■ Task details ■
Can you copy out, word for word, the lines in the entries below from the line with "This screenshot has height=675, width=1200." to the line with "Click the green download arrow status icon", both included?

■ Supplied material ■
--- Begin ---

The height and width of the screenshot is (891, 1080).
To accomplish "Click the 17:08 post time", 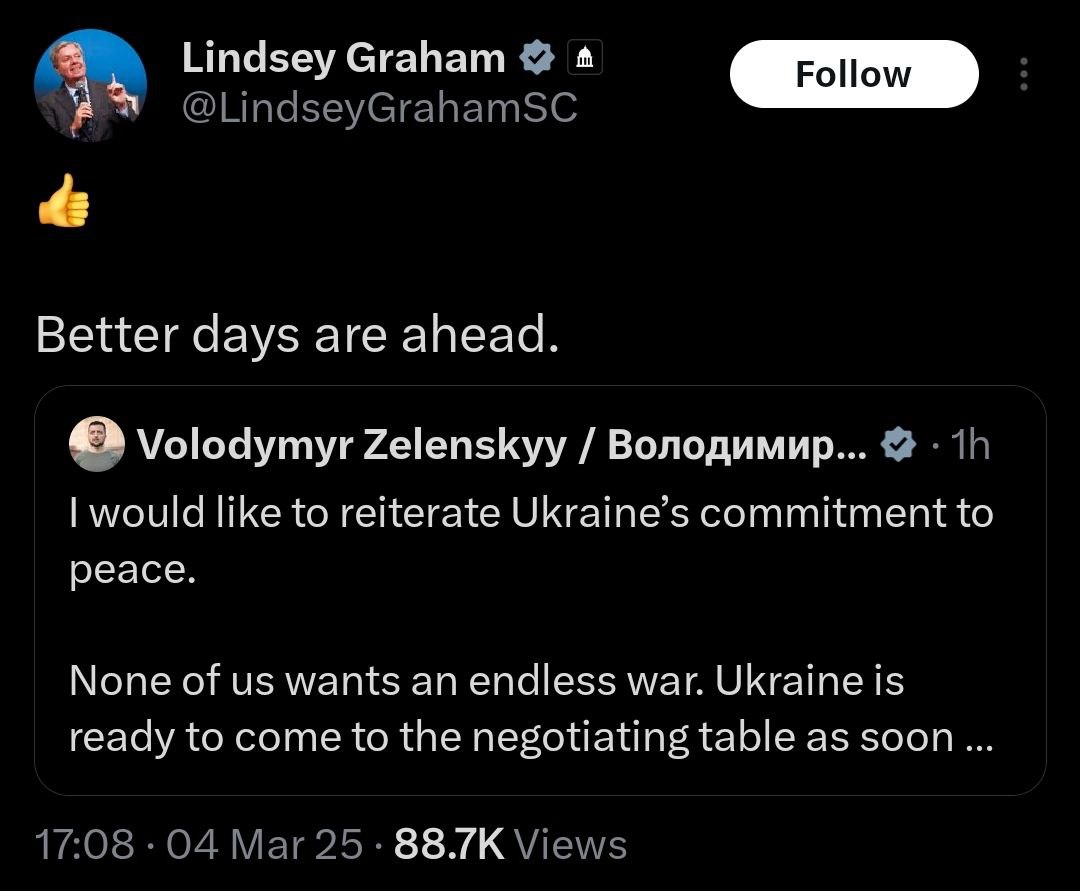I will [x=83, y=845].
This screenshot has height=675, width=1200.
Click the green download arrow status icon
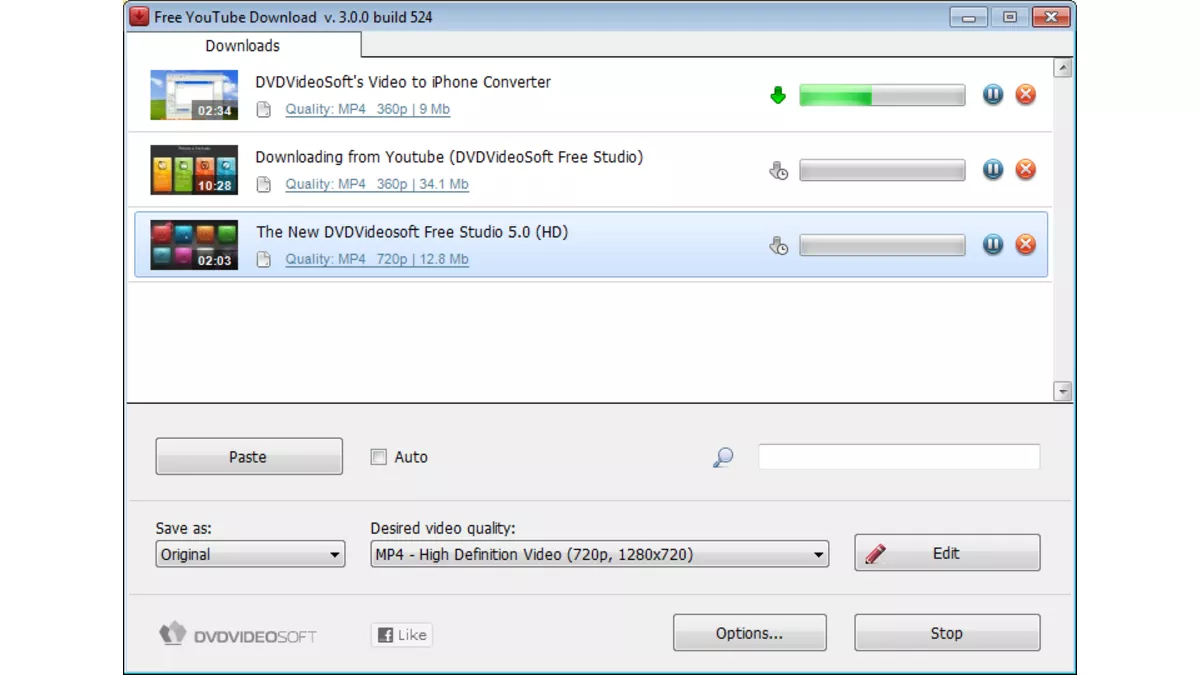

--- End ---
--- Begin ---

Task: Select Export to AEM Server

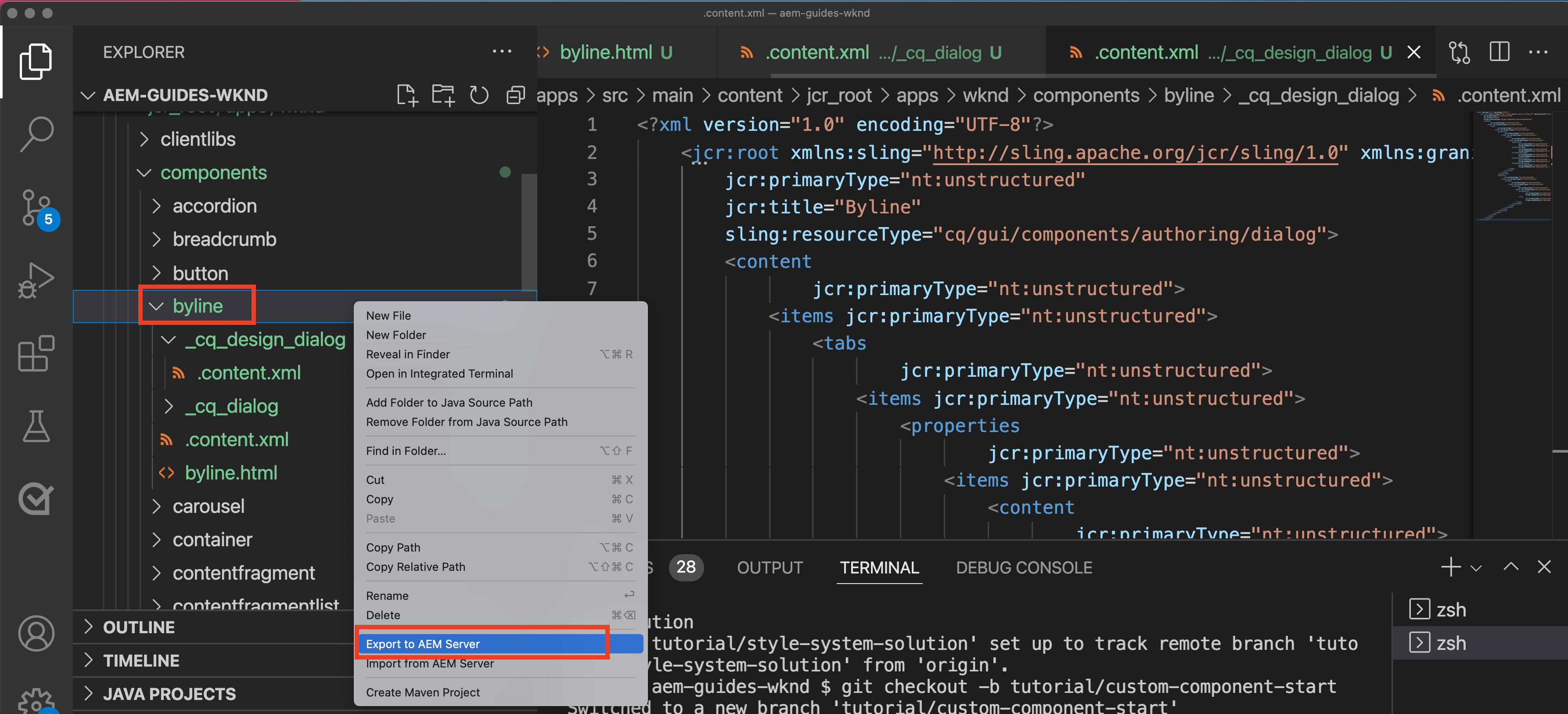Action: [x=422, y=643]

--- End ---

■ Written solution ■
This screenshot has height=675, width=1200.
Click the green download arrow status icon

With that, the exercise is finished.